19-Ensembe learning Flashcards
What is ensemble learning?
Ensemble learning constructs a set of base classifiers from a given set of training data and aggregates the outputs into a single meta classifier
What are the approaches for ensemble learning?
Instance manipulation
Feature manipulation
Class label manipulation
Algorithm manipulation
What is instance manipulation?
Generate multiple training datasets through sampling and train a base classifier over each dataset
What is feature manipulation in the context of ensemble learning?

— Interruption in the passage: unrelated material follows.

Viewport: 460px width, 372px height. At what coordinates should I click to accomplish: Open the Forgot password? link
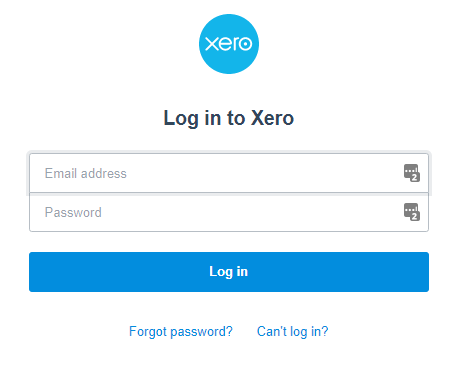click(x=181, y=331)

Generate multiple training datasets through different feature subsets and train a base classifier over each dataset
What is class label manipulation?
Generate multiple training datasets by manipulating the class labels in a reversible manner
What is algorithm manipulation?
Semi randomly tweak internal parameters within an algorithm to generate multiple base classifiers over a given dataset
What is the intuition behind ensemble learning?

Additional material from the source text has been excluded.